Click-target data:
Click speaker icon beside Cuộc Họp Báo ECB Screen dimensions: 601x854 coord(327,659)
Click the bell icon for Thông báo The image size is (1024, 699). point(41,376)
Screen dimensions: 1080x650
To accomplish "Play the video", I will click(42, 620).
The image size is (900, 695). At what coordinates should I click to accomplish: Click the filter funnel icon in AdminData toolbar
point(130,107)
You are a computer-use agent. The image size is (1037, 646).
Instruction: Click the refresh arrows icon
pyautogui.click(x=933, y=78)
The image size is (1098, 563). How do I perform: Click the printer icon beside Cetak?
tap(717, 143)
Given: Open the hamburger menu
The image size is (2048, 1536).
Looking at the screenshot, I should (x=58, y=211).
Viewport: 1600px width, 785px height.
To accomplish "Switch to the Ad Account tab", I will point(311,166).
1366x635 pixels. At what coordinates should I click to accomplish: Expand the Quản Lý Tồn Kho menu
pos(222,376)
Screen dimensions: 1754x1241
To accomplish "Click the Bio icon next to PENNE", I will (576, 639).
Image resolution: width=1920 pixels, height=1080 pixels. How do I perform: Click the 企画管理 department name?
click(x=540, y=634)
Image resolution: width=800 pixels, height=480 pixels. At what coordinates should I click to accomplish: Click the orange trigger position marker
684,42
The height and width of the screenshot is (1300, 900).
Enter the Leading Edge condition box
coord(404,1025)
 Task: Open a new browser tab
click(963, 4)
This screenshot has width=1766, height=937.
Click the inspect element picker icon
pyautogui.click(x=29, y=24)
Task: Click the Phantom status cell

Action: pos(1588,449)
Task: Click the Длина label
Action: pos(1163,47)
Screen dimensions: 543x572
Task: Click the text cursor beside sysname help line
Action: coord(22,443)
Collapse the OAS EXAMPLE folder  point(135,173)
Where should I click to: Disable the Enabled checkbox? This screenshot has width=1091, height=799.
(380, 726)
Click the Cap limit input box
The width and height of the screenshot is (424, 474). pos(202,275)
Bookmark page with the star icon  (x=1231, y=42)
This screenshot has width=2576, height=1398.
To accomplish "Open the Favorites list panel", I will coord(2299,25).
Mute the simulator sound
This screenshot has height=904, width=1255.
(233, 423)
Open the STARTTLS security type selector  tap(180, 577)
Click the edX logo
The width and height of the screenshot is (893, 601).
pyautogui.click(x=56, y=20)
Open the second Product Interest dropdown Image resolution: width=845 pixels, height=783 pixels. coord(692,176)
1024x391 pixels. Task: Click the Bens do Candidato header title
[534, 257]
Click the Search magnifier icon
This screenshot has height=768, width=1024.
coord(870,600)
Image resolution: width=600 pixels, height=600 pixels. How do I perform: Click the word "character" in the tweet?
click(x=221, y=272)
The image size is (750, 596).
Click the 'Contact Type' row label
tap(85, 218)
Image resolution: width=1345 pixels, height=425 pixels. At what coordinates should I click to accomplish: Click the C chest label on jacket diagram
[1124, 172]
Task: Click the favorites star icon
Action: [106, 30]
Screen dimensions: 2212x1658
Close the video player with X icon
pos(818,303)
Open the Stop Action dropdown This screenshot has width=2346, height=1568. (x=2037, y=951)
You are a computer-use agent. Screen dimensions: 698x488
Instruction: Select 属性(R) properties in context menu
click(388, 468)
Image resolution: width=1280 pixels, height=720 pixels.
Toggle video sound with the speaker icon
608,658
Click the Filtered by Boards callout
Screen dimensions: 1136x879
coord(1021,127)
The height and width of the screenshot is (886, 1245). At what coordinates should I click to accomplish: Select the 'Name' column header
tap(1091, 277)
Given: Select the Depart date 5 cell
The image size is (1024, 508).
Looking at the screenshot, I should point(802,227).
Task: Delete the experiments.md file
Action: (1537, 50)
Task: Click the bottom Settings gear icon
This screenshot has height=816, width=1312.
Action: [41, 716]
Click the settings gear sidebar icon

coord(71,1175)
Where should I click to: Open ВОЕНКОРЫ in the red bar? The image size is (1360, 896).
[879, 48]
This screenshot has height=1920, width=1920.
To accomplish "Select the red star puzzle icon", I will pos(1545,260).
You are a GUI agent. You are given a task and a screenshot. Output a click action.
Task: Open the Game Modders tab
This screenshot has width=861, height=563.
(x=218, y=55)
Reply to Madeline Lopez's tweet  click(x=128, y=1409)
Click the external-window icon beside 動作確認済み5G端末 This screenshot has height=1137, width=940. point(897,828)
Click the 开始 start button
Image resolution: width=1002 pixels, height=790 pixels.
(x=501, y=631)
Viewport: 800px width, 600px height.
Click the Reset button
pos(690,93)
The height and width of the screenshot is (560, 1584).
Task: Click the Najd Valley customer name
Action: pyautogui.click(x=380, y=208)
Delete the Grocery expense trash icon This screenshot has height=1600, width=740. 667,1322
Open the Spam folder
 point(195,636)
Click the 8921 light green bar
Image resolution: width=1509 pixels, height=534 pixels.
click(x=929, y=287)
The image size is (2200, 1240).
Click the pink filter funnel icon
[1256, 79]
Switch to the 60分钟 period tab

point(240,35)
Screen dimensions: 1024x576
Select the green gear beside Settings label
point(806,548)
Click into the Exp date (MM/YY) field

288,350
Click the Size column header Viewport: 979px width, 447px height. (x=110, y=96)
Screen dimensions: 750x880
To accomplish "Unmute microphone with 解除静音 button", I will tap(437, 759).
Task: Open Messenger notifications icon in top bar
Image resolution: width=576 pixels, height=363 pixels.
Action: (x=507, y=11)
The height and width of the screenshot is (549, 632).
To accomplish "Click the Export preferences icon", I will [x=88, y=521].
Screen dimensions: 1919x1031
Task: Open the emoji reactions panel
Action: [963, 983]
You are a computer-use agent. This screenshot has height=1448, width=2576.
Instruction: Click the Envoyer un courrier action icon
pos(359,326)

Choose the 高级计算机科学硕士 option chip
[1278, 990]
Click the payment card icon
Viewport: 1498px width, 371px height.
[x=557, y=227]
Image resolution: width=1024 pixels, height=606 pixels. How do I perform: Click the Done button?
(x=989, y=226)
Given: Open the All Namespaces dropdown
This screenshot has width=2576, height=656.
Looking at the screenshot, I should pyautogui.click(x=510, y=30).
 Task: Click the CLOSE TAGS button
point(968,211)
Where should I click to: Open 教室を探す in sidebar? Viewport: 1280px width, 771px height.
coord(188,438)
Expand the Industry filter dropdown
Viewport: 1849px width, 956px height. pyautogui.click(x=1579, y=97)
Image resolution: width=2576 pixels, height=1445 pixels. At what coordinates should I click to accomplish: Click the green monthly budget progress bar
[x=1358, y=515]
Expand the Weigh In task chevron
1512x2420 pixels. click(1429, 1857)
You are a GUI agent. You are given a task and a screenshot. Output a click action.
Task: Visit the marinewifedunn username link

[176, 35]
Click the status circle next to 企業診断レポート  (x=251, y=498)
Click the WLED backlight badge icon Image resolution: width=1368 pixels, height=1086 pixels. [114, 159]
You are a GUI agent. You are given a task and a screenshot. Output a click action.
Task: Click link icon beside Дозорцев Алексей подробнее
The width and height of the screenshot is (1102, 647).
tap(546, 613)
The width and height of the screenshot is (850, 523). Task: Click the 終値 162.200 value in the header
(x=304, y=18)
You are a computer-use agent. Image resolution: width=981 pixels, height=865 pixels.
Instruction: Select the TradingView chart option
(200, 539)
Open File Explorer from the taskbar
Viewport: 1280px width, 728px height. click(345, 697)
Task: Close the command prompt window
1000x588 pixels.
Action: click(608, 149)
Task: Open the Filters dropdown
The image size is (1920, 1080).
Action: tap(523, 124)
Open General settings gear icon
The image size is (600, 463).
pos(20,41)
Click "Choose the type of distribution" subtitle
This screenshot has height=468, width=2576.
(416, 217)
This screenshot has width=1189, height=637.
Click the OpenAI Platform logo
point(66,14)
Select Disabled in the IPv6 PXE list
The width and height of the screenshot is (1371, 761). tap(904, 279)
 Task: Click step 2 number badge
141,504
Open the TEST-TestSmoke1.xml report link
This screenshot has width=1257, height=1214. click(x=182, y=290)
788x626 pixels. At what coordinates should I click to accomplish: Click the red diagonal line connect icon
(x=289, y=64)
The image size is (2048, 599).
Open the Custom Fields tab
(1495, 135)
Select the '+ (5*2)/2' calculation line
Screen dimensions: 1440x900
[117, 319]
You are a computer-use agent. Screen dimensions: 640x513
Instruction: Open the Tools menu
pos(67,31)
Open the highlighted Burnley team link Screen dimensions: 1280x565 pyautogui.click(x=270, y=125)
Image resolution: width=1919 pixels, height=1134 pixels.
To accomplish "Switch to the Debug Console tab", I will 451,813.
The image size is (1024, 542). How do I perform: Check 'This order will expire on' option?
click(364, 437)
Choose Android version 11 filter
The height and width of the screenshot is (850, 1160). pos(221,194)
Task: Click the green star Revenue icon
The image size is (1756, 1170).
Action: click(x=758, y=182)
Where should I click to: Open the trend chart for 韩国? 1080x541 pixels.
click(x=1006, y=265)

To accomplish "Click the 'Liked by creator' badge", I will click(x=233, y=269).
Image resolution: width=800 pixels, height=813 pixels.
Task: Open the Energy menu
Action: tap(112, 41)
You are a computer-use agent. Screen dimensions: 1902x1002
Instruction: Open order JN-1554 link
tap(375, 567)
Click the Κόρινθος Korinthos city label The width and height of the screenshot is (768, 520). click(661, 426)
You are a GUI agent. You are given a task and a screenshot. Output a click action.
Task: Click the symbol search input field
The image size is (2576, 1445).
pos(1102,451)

- What is required -
Pick out every line in the entries above that contains the string "sound", with case counting, and copy each such line in full.

- The solution -
Mute the simulator sound
Toggle video sound with the speaker icon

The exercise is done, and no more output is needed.